→ **What the task requires**
Write out the lines below exactly, beginning at the one with "This screenshot has height=368, width=781." and stopping after the one with "You are a GUI"; the pictures are not copied.

[Stored items]
----
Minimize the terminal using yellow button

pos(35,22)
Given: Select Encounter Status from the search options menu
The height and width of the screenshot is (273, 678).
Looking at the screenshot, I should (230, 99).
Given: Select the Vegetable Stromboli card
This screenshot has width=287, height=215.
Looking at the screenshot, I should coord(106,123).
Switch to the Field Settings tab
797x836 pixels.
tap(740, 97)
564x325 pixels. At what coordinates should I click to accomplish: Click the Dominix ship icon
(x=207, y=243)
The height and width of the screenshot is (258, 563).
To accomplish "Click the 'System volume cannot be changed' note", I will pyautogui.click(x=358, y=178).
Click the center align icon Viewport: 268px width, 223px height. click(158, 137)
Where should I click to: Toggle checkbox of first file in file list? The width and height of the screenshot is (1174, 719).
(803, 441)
----
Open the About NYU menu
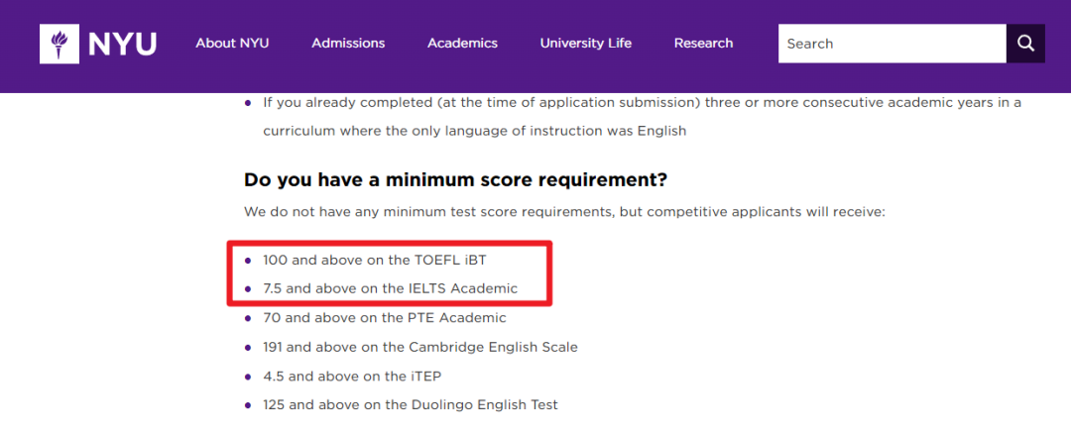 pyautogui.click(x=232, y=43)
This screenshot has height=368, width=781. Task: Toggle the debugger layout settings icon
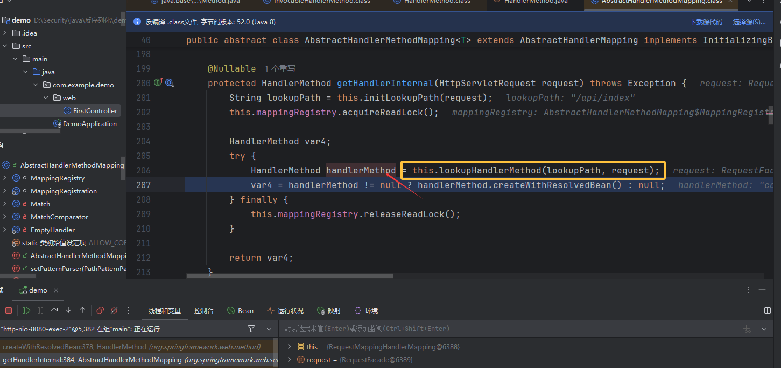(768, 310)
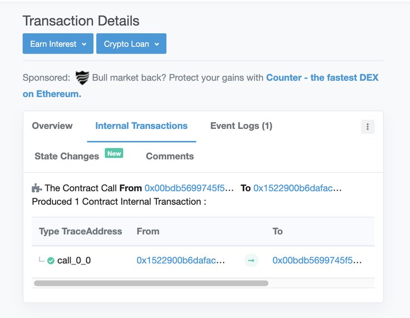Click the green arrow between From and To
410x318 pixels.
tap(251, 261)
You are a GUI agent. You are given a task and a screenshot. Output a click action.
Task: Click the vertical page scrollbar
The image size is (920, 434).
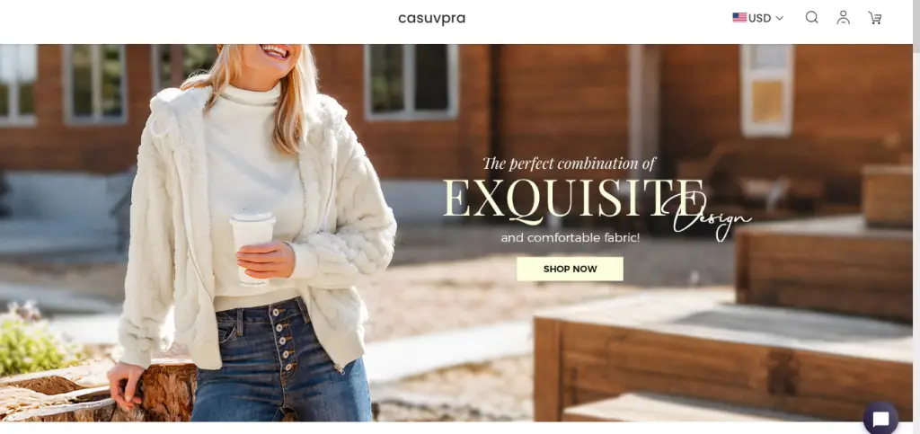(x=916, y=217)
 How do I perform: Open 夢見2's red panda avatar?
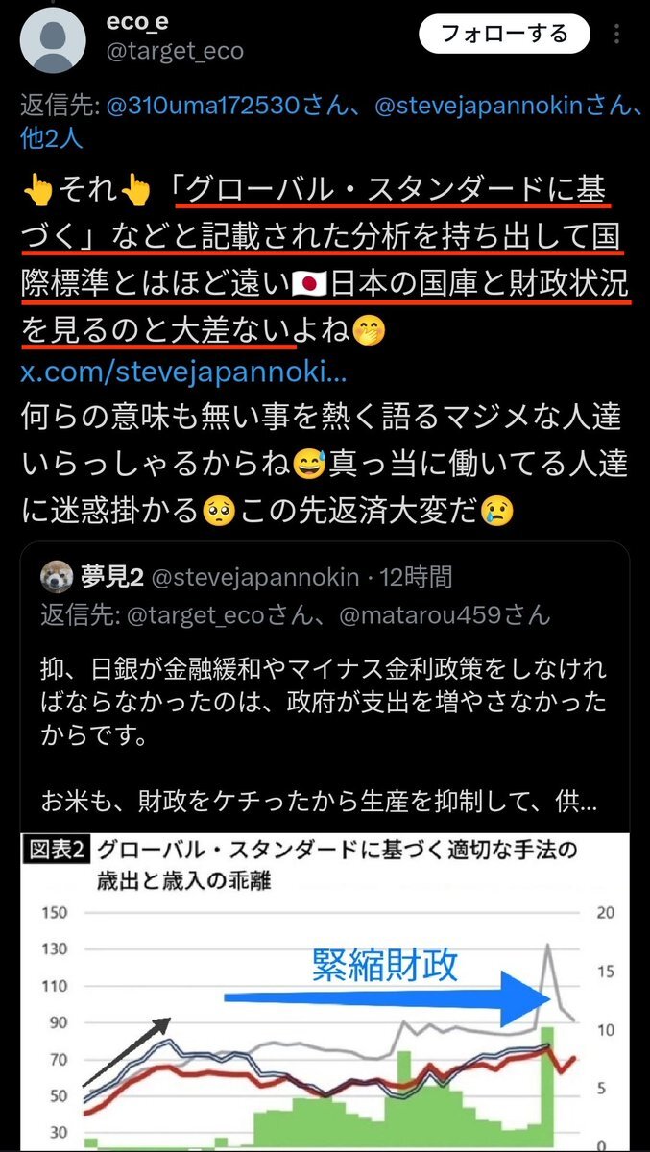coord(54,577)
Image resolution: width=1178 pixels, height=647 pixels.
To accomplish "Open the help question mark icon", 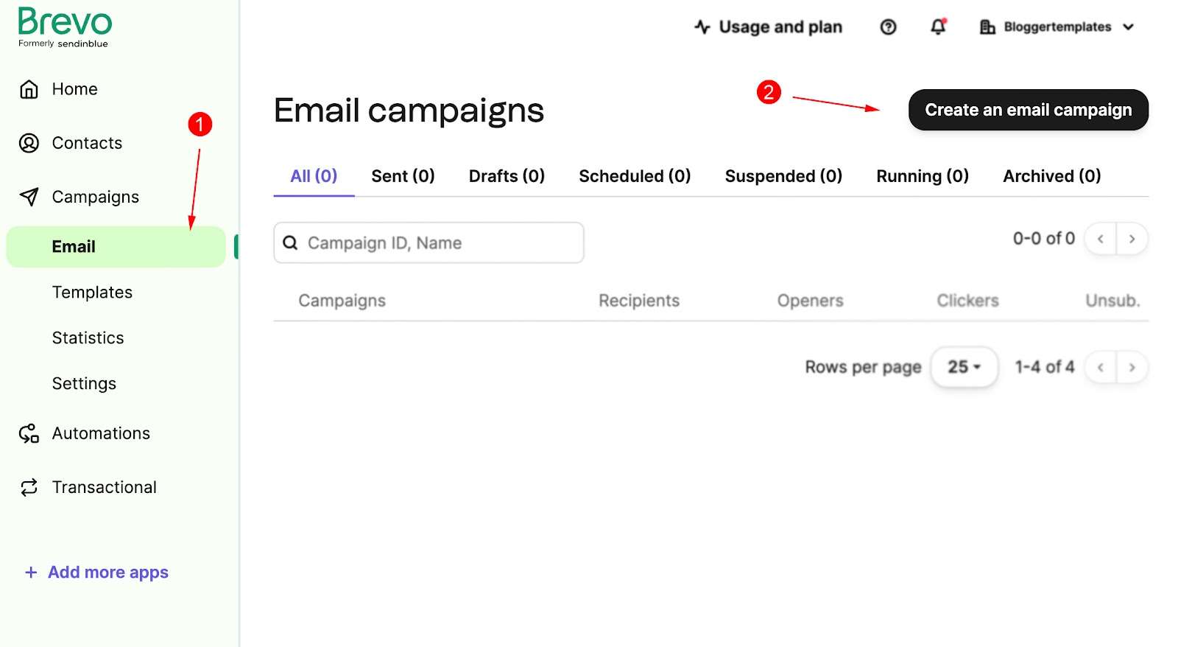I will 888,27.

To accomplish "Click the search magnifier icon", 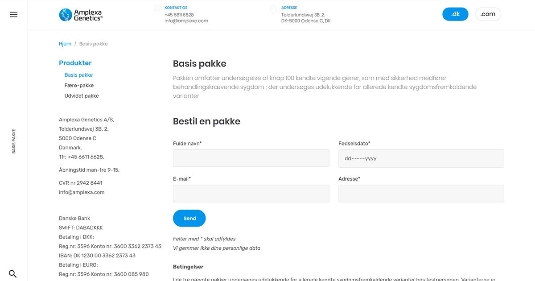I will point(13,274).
----
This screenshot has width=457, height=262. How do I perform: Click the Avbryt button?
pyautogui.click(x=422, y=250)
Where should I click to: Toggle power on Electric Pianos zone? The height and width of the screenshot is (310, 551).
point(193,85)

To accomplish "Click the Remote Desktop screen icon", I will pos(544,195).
----
→ **Result of this task**
This screenshot has height=368, width=781. Task: Toggle the debugger layout settings icon
(768, 310)
Click the green arrow between From and To
410x318 pixels.
tap(251, 261)
You are a GUI agent. You are given a task and a screenshot. Output a click action.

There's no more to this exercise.